Records to use:
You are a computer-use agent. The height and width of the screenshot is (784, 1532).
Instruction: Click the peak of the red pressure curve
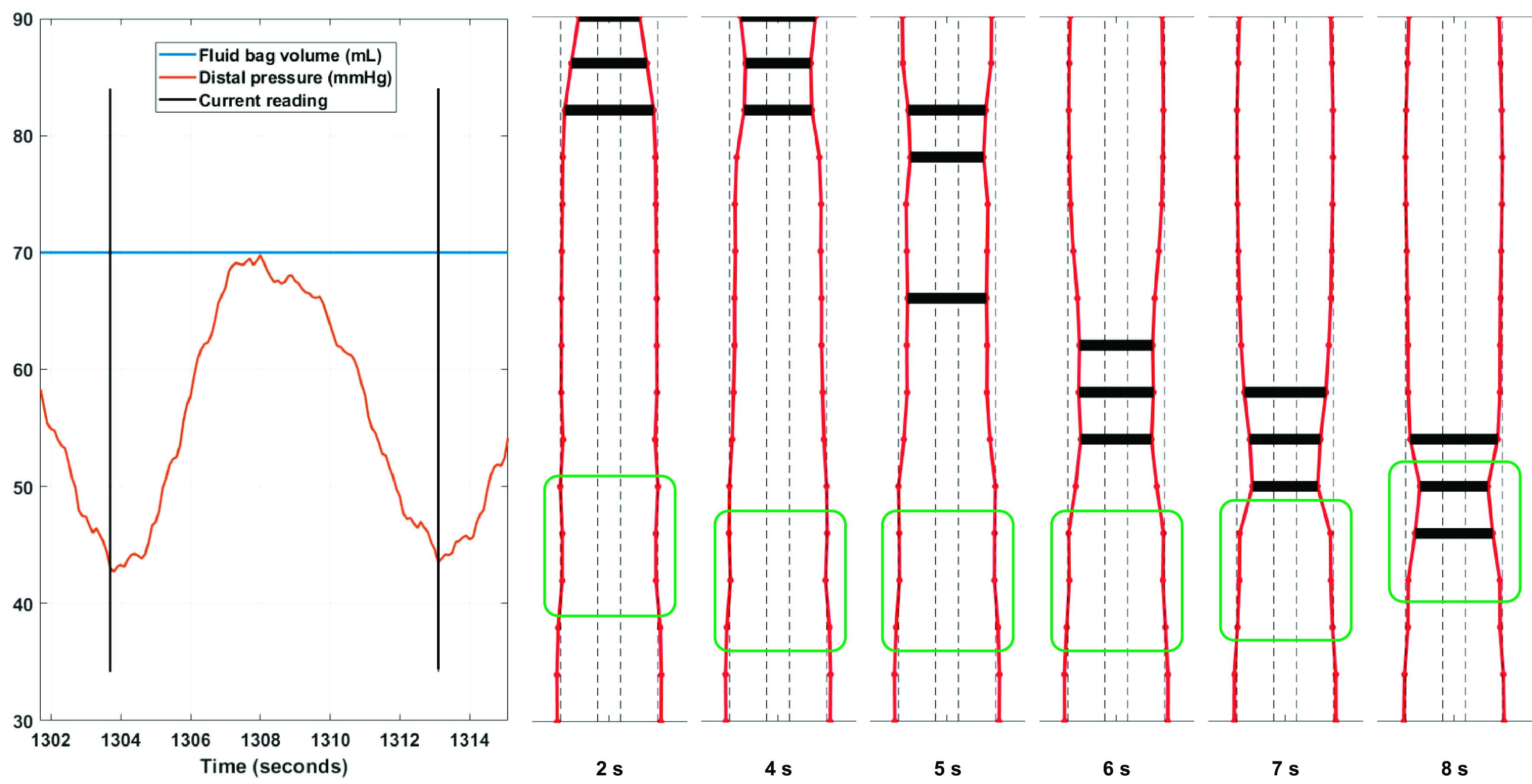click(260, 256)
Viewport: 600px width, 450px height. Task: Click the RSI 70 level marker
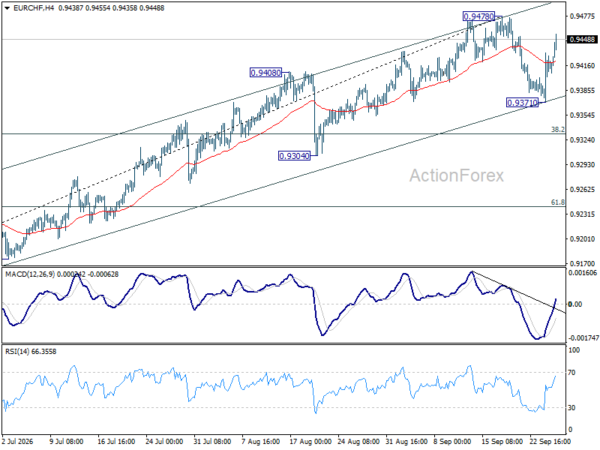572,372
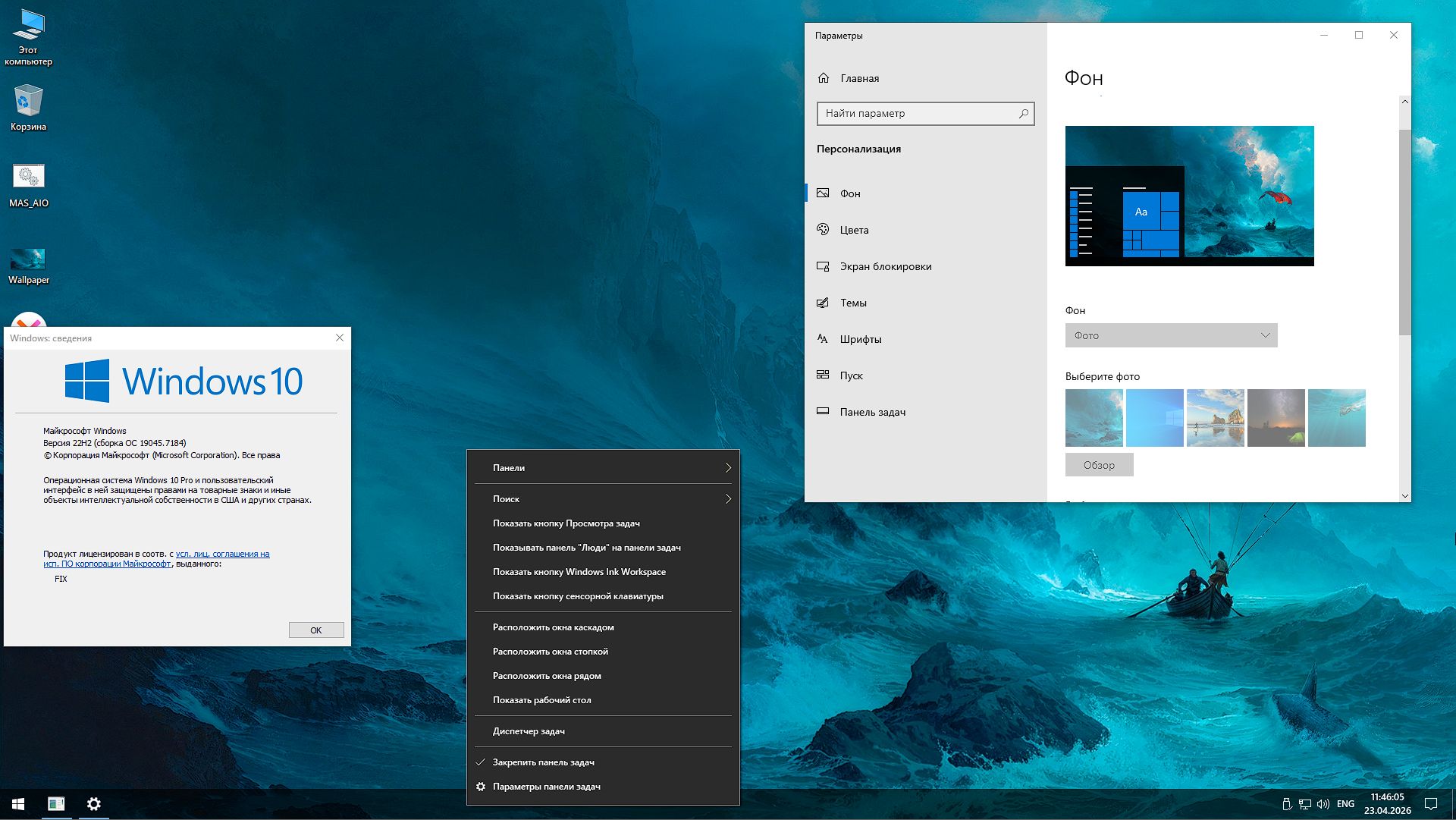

Stated goal: Turn the material above into a numbered list with one item per line, skipping blank lines and leaving out the pictures.

Solution to the exercise:
1. You are a computer-use agent. The height and width of the screenshot is (784, 1532).
2. Instruction: Click the peak of the red pressure curve
3. click(260, 256)
4. Viewport: 600px width, 450px height. Task: Click the RSI 70 level marker
5. 572,372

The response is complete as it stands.